● **What you are asked to do**
Copy the excerpt on crying over sports from "Sports psychologist and" to "it’s OK to cry.", swapping "role models" for "mentors" wherever it occurs.
======== Excerpt
Sports psychologist and author Jim Taylor told Fatherly that he suspects emotional contagion plays a role. People have evolutionary reason to cry when others (especially role models or trusted associates) are crying, because this is how early humans communicated threats before they developed spoken language. When the athletes on the field are bawling (due to testosterone meeting the limbic system), the fans are pre-programmed to join in. This is especially apparent among children, who Taylor suggests kids cry over sports because they see their dads and favorite athletes—their role models—do it. This signals that it’s OK to cry.
One of the most fascinating points Derossett and colleagues have added to discussion is that societal acceptance of Crying Jordans appears to be conditional. Their study of 118 adults between the ages of 18 and 44 found that men were the most welcoming of tears when a coach retired, when a fellow teammate was injured, or whenever something negative happened in sports that was not performance related. Call that the top tier of crying acceptance. Crying after winning or losing a game, however, is on a lower tier—about as acceptable as crying over a new baby or a death in the family. “If something terrible happens to you in real life and something good happens in sport life, it’s equally accepting of emotionality there,” Derossett says. Findings similarly showed that it was not acceptable to cry as an athlete if you personally caused the loss.
================
======== Source information
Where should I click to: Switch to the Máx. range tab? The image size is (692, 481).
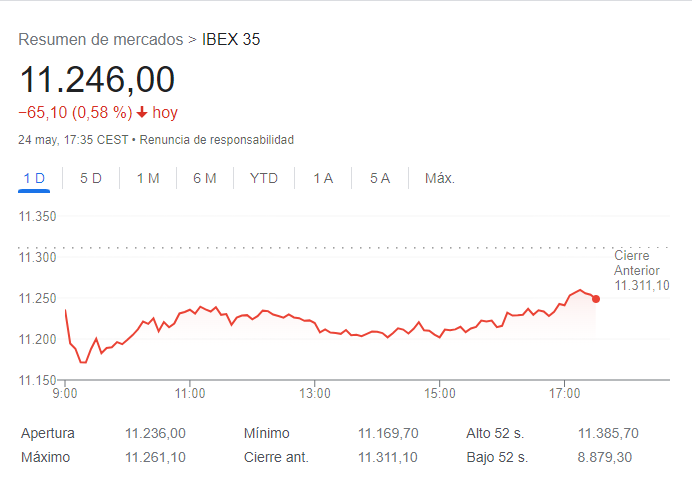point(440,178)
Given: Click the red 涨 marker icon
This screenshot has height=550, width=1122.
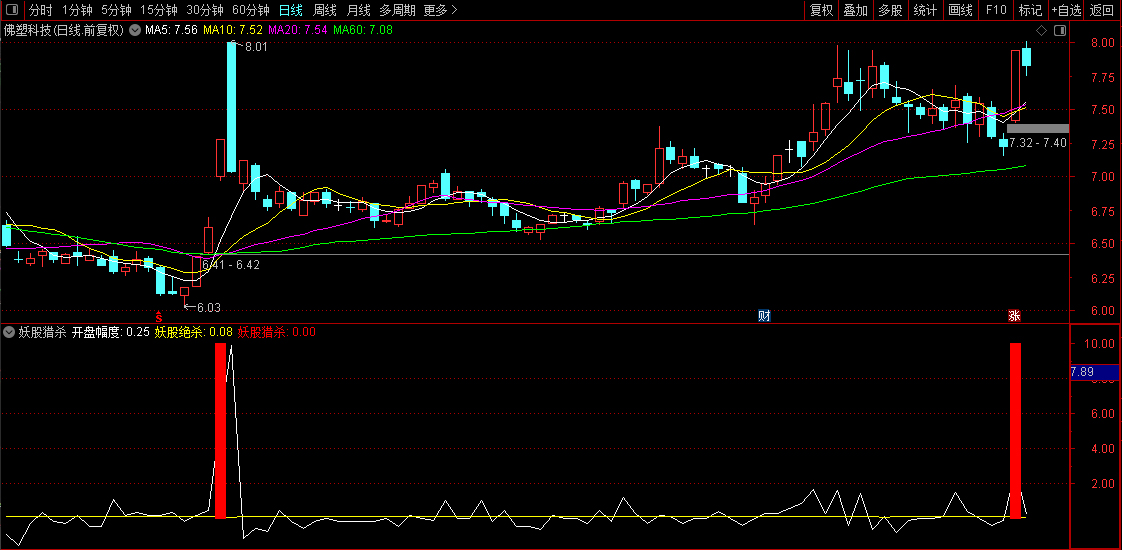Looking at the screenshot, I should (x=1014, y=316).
================
● **Answer space**
Sports psychologist and author Jim Taylor told Fatherly that he suspects emotional contagion plays a role. People have evolutionary reason to cry when others (especially mentors or trusted associates) are crying, because this is how early humans communicated threats before they developed spoken language. When the athletes on the field are bawling (due to testosterone meeting the limbic system), the fans are pre-programmed to join in. This is especially apparent among children, who Taylor suggests kids cry over sports because they see their dads and favorite athletes—their mentors—do it. This signals that it’s OK to cry.